Stored records:
----
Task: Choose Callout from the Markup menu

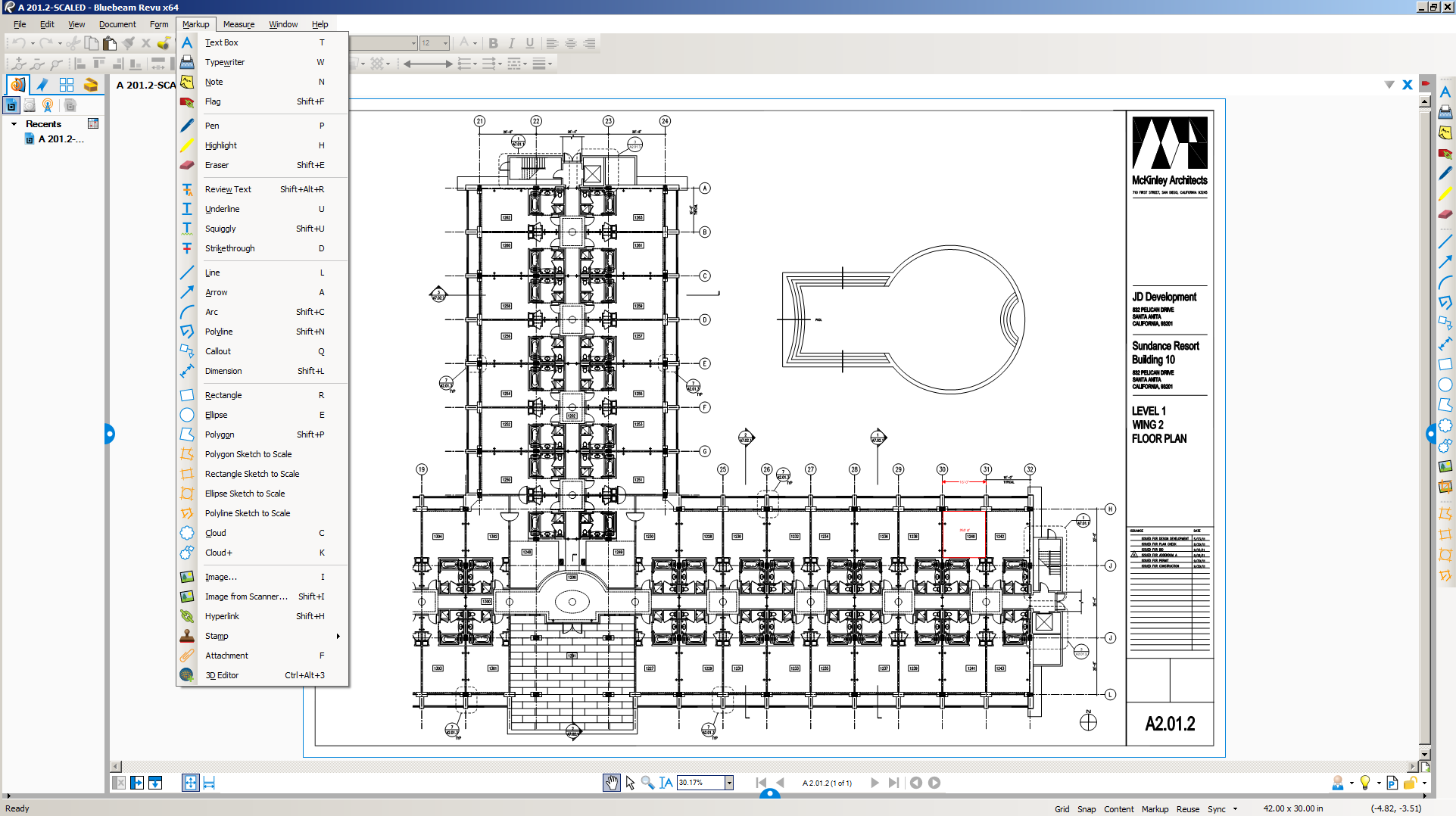Action: 218,351
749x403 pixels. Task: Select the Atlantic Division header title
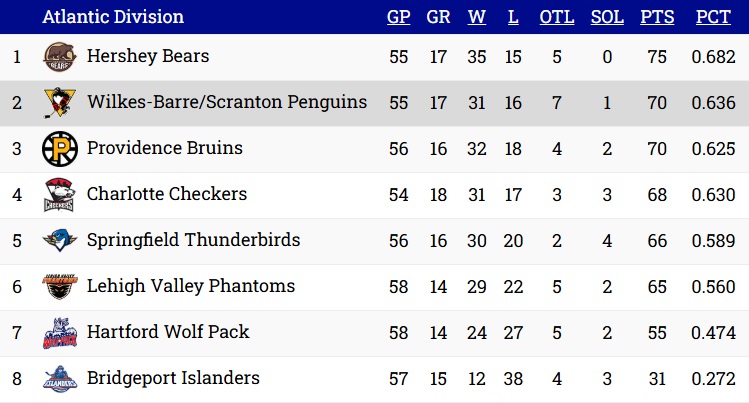pyautogui.click(x=113, y=17)
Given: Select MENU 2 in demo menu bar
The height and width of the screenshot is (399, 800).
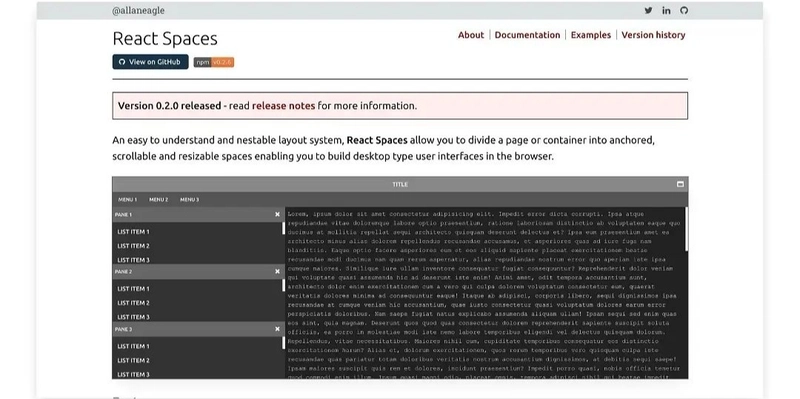Looking at the screenshot, I should click(159, 200).
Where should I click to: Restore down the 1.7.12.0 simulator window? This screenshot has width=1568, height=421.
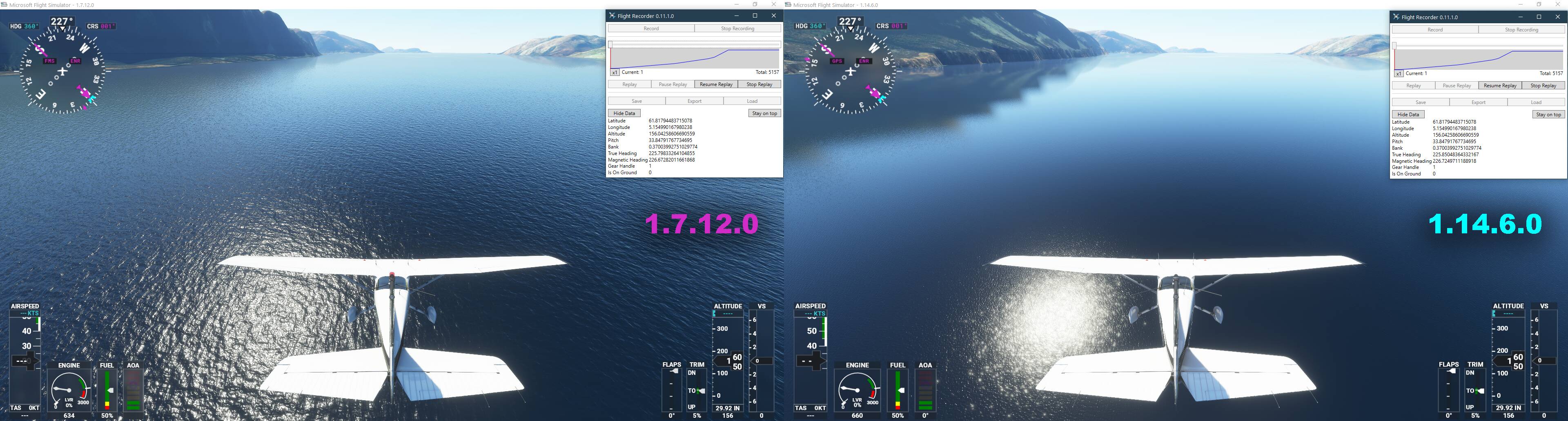[x=755, y=5]
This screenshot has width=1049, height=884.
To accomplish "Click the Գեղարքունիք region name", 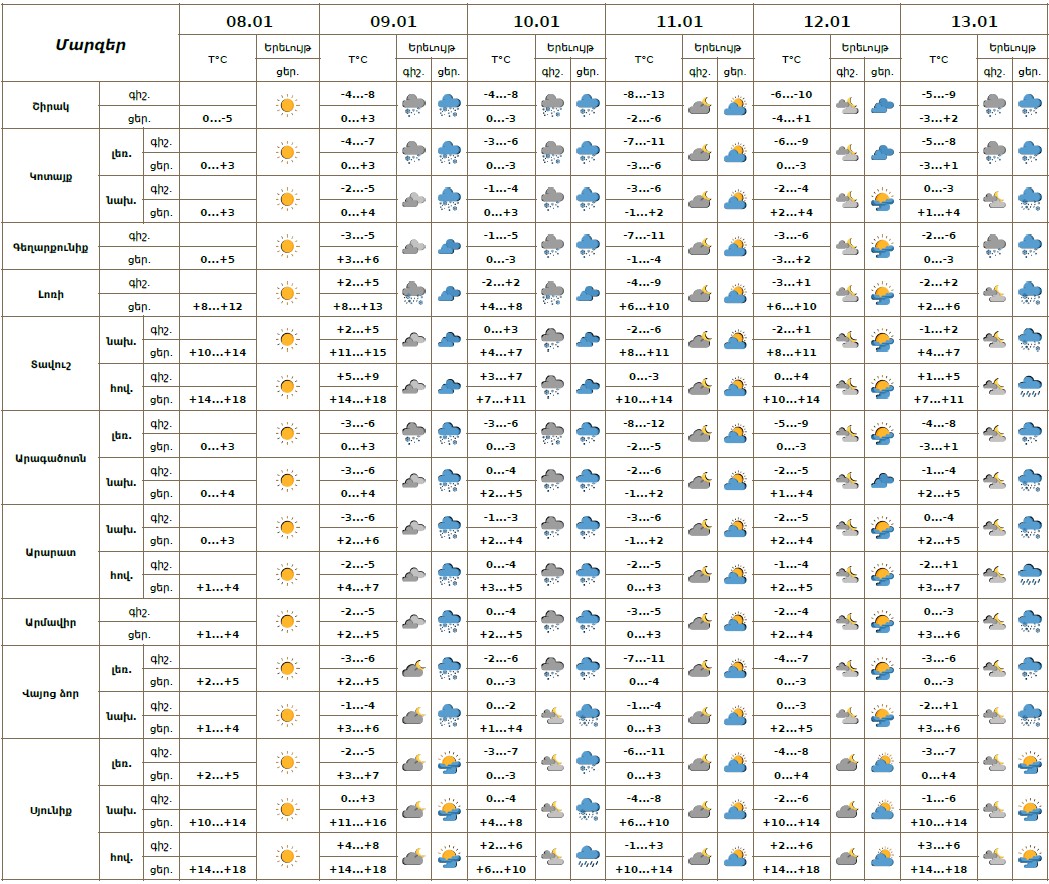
----
TASK REQUIREMENTS: Skip the pictures, then write out every entry exactly.

RESPONSE TO THE TASK:
Task: Choose Callout from the Markup menu

Action: 218,351
749x403 pixels. Task: Select the Atlantic Division header title
pyautogui.click(x=113, y=17)
Given: Select MENU 2 in demo menu bar
The height and width of the screenshot is (399, 800).
Looking at the screenshot, I should click(159, 200).
Where should I click to: Restore down the 1.7.12.0 simulator window? This screenshot has width=1568, height=421.
[x=755, y=5]
This screenshot has width=1049, height=884.
To accomplish "Click the Գեղարքունիք region name", 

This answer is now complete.